The change is intended to "retain a strong incentive for employee ownership while ensuring business owners pay their fair share", according to Chancellor Rachel Reeves.
It comes as the scheme was "on course" to cost £2billion, 20 times beyond the original costings when the scheme was it was first announced in 2013, according to the government's Budget 2025 policy paper.
Ritchie Whyte, Partner and Head of Corporate and Business Advisory at Aberdein Considine, said the move will have a big impact on business succession planning.
He said: “Disposals of businesses by owners to Employee Ownership Trusts (EOTs) was gaining increased traction over the past few years. Following yesterday’s Budget, changes to tax relief for disposals of shares to EOTs fundamentally alters the financial calculus for owners considering this succession route.
"Reducing capital gains tax relief on EOT disposals from 100% to 50% - for transactions completed on or after 26 November 2025 - significantly impacts the net proceeds available to selling shareholders. What was previously a tax-free, straightforward exit is now subject to a materially higher tax burden. For many owners, this shift inevitably makes an EOT less attractive when compared to alternative succession or sale strategies."

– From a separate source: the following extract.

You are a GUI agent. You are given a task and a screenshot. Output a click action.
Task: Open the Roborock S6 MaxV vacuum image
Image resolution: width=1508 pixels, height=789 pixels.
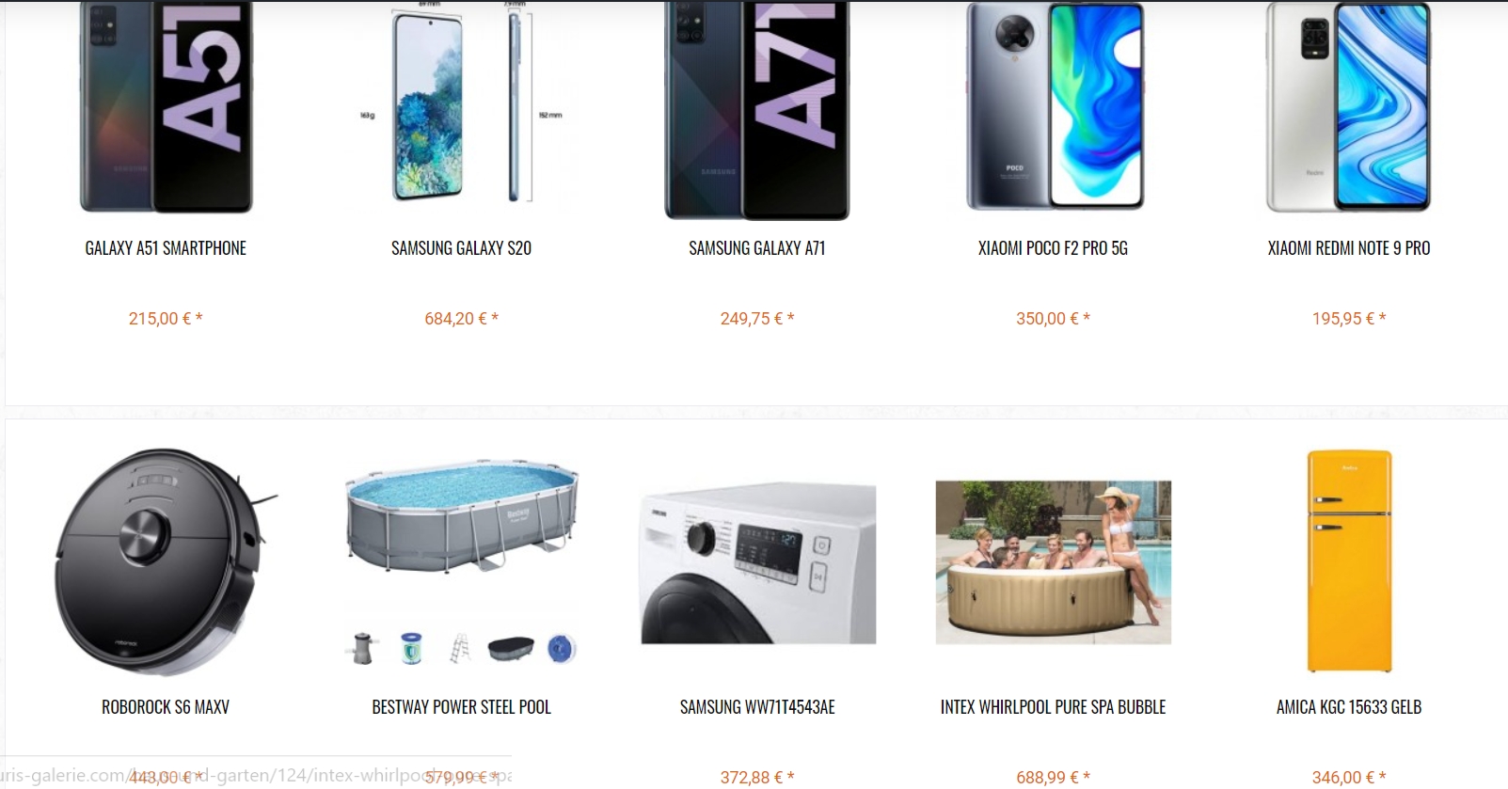[166, 561]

He added: “As well as the impact on exit opportunities for business owners, businesses and employees will also be penalised by measures in the Budget, including the mileage charge for electric vehicles (from April 2028) and introduction of National Insurance contributions on pension payments above £2,000 (from April 2029).
“These changes add cost and complexity at a time when businesses need stability and support, and it is understandable that business owners and employees will want to pause to reassess their plans considering these developments.”